WHAT YOU WILL DO: A faithful, complete copy of the entries is the sole expected answer.

Stored data
Segment Open

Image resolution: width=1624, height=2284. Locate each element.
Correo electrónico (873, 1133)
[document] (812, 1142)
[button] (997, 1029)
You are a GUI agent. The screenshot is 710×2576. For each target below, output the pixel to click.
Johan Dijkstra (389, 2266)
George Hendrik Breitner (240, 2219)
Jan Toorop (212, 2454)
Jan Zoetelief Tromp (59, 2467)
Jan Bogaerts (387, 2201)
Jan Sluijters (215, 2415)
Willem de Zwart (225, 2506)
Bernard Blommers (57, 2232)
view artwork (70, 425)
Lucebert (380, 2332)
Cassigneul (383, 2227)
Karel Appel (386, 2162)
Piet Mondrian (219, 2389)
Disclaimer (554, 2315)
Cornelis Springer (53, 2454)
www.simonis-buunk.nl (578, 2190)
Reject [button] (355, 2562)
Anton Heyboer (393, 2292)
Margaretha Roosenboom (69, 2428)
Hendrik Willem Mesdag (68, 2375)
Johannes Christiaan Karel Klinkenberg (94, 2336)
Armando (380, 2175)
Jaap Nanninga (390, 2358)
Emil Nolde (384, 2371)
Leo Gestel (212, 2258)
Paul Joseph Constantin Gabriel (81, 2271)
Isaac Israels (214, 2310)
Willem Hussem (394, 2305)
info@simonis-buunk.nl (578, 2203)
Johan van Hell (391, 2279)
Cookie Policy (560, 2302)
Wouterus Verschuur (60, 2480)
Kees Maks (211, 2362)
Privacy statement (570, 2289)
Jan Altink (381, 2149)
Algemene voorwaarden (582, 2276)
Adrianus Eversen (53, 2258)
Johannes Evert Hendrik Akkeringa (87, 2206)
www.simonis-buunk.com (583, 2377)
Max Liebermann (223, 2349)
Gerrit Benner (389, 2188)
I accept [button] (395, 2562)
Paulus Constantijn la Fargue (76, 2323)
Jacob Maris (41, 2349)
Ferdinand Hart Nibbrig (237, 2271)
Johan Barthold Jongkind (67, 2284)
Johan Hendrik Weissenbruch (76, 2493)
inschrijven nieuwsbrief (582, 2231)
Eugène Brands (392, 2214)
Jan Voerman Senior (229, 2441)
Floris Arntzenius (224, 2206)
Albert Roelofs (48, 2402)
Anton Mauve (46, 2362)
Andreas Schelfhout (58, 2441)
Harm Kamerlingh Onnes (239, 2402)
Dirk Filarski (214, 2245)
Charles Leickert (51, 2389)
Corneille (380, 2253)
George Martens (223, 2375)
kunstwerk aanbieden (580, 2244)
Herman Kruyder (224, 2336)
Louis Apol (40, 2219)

Segment Closed

RESULT:
Image resolution: width=1624, height=2284. Locate each element.
Correo electrónico (873, 1133)
[document] (812, 1142)
[button] (997, 1029)
You are a GUI agent. The screenshot is 710×2576. For each target below, output the pixel to click.
Johan Dijkstra (389, 2266)
George Hendrik Breitner (240, 2219)
Jan Toorop (212, 2454)
Jan Zoetelief Tromp (59, 2467)
Jan Bogaerts (387, 2201)
Jan Sluijters (215, 2415)
Willem de Zwart (225, 2506)
Bernard Blommers (57, 2232)
view artwork (70, 425)
Lucebert (380, 2332)
Cassigneul (383, 2227)
Karel Appel (386, 2162)
Piet Mondrian (219, 2389)
Disclaimer (554, 2315)
Cornelis Springer (53, 2454)
www.simonis-buunk.nl (578, 2190)
Reject [button] (355, 2562)
Anton Heyboer (393, 2292)
Margaretha Roosenboom (69, 2428)
Hendrik Willem Mesdag (68, 2375)
Johannes Christiaan Karel Klinkenberg (94, 2336)
Armando (380, 2175)
Jaap Nanninga (390, 2358)
Emil Nolde (384, 2371)
Leo Gestel (212, 2258)
Paul Joseph Constantin Gabriel (81, 2271)
Isaac Israels (214, 2310)
Willem Hussem (394, 2305)
info@simonis-buunk.nl (578, 2203)
Johan van Hell (391, 2279)
Cookie Policy (560, 2302)
Wouterus Verschuur (60, 2480)
Kees Maks (211, 2362)
Privacy statement (570, 2289)
Jan Altink (381, 2149)
Algemene voorwaarden (582, 2276)
Adrianus Eversen (53, 2258)
Johannes Evert Hendrik Akkeringa (87, 2206)
www.simonis-buunk.com (583, 2377)
Max Liebermann (223, 2349)
Gerrit Benner (389, 2188)
I accept [button] (395, 2562)
Paulus Constantijn la Fargue (76, 2323)
Jacob Maris (41, 2349)
Ferdinand Hart Nibbrig (237, 2271)
Johan Barthold Jongkind (67, 2284)
Johan Hendrik Weissenbruch (76, 2493)
inschrijven nieuwsbrief (582, 2231)
Eugène Brands (392, 2214)
Jan Voerman Senior (229, 2441)
Floris Arntzenius (224, 2206)
Albert Roelofs (48, 2402)
Anton Mauve (46, 2362)
Andreas Schelfhout (58, 2441)
Harm Kamerlingh Onnes (239, 2402)
Dirk Filarski (214, 2245)
Charles Leickert (51, 2389)
Corneille (380, 2253)
George Martens (223, 2375)
kunstwerk aanbieden (580, 2244)
Herman Kruyder (224, 2336)
Louis Apol (40, 2219)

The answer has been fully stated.